Phone-first identity

Phone is the primary identifier for Indian users. The User model has a unique phone column with a partial unique index. The user service's get_user_by_phone tries an exact match first, then falls back to a normalized last-10-digits match (handling +91, 0091, and bare-digit formats). Email is a secondary identity-linking key with its own partial unique index uq_users_email (unique only when not null).

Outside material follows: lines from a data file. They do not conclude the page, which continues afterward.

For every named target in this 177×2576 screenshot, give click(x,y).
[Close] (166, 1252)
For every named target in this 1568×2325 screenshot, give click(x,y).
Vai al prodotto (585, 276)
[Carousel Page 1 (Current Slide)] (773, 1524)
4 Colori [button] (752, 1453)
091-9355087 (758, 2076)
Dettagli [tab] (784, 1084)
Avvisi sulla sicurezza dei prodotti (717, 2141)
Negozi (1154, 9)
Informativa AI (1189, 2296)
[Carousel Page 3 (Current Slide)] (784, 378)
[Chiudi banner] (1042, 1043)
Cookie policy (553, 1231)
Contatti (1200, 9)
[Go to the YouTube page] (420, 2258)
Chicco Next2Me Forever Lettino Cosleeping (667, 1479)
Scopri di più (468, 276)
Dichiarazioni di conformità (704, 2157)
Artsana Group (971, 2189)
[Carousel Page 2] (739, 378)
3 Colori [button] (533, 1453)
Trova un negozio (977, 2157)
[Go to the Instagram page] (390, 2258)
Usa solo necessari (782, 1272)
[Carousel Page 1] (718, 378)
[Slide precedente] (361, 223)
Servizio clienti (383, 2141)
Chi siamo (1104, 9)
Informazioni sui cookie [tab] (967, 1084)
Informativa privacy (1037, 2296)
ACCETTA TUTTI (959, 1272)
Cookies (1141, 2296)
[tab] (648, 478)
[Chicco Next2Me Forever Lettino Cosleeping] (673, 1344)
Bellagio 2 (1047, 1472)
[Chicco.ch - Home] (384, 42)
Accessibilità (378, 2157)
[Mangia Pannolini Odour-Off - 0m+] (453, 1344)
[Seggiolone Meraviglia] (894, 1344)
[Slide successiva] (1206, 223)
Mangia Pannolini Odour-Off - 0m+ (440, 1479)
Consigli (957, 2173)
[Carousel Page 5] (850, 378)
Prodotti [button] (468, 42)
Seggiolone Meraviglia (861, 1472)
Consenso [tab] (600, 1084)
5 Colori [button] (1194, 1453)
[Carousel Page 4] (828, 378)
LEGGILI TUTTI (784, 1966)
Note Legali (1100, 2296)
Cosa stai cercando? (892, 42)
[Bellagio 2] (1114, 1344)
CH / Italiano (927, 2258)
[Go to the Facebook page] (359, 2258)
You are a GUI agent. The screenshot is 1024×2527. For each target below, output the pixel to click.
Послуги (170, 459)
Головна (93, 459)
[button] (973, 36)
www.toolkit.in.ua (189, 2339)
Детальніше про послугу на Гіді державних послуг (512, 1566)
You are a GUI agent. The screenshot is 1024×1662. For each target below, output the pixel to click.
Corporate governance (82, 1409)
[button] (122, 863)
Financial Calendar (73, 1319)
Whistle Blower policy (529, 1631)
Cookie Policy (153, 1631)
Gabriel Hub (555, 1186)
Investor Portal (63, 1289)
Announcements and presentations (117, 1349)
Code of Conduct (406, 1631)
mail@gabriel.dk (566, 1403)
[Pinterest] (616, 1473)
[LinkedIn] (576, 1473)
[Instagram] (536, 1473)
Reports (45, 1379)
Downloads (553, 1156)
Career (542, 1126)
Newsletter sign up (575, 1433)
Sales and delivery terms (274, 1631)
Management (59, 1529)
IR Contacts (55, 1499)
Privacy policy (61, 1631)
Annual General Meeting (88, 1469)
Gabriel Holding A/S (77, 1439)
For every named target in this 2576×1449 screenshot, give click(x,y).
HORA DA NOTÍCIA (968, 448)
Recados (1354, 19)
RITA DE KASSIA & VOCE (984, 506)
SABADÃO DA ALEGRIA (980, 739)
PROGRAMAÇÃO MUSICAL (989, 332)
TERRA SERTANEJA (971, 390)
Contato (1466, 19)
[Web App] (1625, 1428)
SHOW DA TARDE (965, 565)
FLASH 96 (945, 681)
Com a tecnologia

last_auth_method and last_auth_method_at on the User model mirror the client login state machine. The column is stored as a String with a DB-level CHECK constraint and typed via the AuthMethod enum. Google OAuth client IDs (GOOGLE_WEB_CLIENT_ID, GOOGLE_IOS_CLIENT_ID, GOOGLE_ANDROID_CLIENT_ID) are surfaced to clients via GET /api/v1/auth/config so mobile and web clients can render the right sign-in buttons.

FastAPI dependencies

All auth flows are exposed as FastAPI dependencies in app/api/api_v1/dependencies/auth.py:

  • get_current_user(request, authorization, db) -> User - the primary dependency. Parses the bearer token, verifies it, syncs the Supabase user into a local User row via get_or_create_user_from_supabase, sets request.state.user_id, and tags the Sentry user context. Raises 401 on bad tokens, 503 on provider outage.
  • get_current_active_user(current_user) - extends get_current_user to reject inactive users with 403 (USER_INACTIVE).
  • get_current_user_optional(request, authorization, db) -> User | None - returns None instead of raising when no token is present or verification fails. Used by public endpoints that personalize for logged-in users (property feeds, share previews). On PROVIDER_UNREACHABLE it returns None rather than 503, so a Supabase outage degrades gracefully to anonymous mode.
  • get_current_agent(current_user) - ensures role == UserRole.agent, else 403 (AGENT_REQUIRED).
  • get_current_admin(current_user) - ensures role == UserRole.admin, else 403 (ADMIN_REQUIRED).
  • get_current_user_sse(request, authorization, token) - SSE-specific. Browser EventSource cannot set custom headers, so this dependency accepts the token as a ?token= query parameter and falls back to the Authorization header. It uses a short-lived background-pool session instead of Depends(get_db) so long-running SSE streams do not exhaust the main connection pool.

What is not here

  • No /api/v1/auth/login, /auth/refresh, /auth/logout, or /auth/register endpoints. Clients use the Supabase SDK directly.
  • No session store on the backend. The backend is stateless with respect to auth - every request re-verifies the JWT.
  • No /users/me/delete route. Account deletion is exposed at DELETE /api/v1/users/me (canonical, returns MessageResponse) and POST /api/v1/auth/delete-account (alternate for mobile clients, returns 204). The delete_user_account service hard-deletes the Supabase Auth user, anonymizes all PII, and soft-deletes the local row.

MCP auth

The MCP servers at /mcp and /mcp-admin use OAuth 2.1 with PKCE, not bearer JWTs. The SupabaseTokenVerifier in app/mcp/auth_provider.py validates both Supabase JWT access tokens and first-party OAuth access tokens issued by this backend, returning a FastMCP AccessToken with rich claims. It implements audience validation per RFC 8707 to prevent token passthrough attacks. See security.md and features/mcp-servers.md.